__WHAT IS REQUIRED__
Line by line, reproduce exactly the beginning of the listing below, ending with the line that contains "Image resolution: width=987" and adding nothing.
[Opening DATA FOR REVIEW section]
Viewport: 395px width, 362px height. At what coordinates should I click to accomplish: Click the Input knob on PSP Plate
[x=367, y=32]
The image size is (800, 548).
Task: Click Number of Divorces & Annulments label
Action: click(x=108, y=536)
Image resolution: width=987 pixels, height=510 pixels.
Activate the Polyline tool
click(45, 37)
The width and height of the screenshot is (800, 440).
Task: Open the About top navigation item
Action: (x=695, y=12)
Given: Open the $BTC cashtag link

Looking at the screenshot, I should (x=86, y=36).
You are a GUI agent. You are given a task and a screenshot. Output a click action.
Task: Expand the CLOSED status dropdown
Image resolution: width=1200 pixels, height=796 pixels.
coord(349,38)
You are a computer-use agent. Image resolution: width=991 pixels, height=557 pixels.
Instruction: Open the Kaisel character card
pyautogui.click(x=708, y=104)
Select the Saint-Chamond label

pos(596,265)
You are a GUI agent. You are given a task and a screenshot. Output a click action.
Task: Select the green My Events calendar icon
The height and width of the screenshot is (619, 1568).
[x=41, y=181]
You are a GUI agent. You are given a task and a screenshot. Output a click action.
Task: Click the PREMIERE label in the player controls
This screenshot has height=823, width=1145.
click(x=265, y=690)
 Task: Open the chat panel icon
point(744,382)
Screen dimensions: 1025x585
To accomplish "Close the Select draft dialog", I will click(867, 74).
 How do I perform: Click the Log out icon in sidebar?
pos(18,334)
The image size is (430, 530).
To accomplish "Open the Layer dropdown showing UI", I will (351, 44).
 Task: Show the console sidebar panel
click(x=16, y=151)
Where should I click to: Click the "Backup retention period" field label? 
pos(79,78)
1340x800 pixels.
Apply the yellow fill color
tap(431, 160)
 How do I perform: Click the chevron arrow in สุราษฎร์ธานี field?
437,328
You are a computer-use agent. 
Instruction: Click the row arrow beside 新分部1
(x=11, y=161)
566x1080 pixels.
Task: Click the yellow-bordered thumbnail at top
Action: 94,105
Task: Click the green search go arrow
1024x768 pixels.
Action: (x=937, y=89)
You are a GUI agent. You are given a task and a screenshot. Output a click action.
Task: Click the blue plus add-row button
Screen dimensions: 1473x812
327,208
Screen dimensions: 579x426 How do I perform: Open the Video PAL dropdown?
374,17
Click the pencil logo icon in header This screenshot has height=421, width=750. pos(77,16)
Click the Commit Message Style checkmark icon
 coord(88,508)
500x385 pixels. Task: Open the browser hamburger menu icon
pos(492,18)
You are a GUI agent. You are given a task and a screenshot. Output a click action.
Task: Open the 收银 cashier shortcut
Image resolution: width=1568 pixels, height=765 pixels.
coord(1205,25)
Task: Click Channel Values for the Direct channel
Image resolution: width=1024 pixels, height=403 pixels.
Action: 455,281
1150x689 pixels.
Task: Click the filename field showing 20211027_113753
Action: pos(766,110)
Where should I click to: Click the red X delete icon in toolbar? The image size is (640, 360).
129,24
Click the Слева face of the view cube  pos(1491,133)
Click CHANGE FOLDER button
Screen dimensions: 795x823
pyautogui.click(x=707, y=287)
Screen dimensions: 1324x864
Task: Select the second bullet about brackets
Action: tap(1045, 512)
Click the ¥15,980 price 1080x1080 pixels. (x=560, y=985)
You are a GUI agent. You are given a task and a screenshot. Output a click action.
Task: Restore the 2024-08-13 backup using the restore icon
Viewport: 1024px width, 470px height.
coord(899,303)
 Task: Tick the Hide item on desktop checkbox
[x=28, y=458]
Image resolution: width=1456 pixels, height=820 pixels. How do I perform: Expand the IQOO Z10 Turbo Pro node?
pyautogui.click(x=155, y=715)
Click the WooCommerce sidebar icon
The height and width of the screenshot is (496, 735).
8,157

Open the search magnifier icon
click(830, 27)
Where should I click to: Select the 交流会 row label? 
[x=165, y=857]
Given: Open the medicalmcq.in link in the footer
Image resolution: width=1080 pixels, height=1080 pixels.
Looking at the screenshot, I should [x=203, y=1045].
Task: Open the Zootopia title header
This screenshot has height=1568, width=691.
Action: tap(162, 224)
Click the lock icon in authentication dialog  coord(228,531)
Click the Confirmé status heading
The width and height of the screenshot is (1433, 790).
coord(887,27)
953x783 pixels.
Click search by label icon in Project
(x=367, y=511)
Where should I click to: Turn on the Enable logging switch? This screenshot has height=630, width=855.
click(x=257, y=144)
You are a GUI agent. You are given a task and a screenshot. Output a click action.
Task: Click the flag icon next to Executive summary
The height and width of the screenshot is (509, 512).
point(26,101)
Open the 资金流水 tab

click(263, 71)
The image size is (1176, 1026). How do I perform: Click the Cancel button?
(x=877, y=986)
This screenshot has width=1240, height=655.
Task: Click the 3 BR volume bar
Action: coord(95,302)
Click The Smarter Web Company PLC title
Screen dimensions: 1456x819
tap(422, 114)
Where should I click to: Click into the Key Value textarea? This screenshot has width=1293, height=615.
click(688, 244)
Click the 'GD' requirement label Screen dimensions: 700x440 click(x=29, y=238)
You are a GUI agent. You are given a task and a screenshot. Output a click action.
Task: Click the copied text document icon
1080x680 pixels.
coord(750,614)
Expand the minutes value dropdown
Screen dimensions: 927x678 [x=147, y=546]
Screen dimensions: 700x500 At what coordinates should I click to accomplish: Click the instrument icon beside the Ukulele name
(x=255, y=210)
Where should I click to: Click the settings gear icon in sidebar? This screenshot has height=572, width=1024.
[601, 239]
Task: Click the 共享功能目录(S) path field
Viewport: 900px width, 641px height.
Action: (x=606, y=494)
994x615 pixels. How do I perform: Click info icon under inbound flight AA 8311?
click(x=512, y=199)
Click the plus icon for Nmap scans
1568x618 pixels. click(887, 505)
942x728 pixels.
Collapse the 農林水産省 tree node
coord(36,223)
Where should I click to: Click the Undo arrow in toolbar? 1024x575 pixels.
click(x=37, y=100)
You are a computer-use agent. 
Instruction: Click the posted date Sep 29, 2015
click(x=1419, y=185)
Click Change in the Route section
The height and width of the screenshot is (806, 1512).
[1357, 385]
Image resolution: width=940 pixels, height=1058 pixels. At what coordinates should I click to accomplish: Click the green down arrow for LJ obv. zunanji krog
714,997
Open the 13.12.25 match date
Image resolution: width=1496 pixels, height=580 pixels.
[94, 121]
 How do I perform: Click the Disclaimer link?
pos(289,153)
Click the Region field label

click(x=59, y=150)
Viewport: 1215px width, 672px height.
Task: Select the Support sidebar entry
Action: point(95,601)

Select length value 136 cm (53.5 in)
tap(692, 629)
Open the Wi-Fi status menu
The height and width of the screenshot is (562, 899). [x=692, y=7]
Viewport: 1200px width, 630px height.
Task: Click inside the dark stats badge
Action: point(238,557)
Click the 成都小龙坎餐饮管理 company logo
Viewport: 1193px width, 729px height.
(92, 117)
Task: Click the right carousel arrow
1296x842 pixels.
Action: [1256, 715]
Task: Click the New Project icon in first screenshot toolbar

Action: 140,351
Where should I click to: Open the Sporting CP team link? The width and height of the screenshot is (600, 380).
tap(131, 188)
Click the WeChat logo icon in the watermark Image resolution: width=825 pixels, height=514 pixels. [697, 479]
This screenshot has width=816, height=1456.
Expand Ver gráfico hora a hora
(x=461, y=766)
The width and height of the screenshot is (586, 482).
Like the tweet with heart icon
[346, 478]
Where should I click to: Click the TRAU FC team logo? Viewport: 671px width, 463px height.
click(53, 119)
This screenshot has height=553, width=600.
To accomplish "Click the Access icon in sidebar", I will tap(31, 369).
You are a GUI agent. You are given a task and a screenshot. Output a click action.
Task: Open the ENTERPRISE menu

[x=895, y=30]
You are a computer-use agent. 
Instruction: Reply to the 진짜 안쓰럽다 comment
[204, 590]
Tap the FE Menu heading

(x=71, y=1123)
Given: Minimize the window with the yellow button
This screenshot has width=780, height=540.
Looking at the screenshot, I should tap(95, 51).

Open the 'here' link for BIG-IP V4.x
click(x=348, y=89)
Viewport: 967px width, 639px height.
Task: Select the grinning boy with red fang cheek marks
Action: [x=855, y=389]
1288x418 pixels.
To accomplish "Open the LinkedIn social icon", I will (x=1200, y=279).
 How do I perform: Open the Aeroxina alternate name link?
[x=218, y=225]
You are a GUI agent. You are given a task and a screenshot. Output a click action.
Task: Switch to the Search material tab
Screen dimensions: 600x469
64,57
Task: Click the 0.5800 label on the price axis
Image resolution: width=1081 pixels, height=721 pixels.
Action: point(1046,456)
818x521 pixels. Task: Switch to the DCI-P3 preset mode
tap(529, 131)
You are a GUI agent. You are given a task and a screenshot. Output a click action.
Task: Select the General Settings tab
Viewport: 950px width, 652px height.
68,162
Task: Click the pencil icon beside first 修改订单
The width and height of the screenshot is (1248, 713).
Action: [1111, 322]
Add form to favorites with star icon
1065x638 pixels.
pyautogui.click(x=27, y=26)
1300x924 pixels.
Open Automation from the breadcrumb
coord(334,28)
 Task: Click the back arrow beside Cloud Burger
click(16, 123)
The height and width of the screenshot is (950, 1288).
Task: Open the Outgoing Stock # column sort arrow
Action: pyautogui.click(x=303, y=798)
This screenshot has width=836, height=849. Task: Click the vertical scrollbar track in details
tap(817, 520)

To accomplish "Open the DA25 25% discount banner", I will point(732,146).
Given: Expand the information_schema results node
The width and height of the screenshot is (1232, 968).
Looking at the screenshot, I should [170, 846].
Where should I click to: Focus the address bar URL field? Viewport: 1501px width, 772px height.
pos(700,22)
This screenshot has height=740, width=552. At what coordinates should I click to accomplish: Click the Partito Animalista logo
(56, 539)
[Closing DATA FOR REVIEW section]
__OUTPUT OF THE TASK__
Viewport: 395px width, 362px height. At what coordinates should I click to accomplish: Click the Input knob on PSP Plate
[x=367, y=32]
The image size is (800, 548).
Task: Click Number of Divorces & Annulments label
Action: click(x=108, y=536)
Image resolution: width=987 pixels, height=510 pixels.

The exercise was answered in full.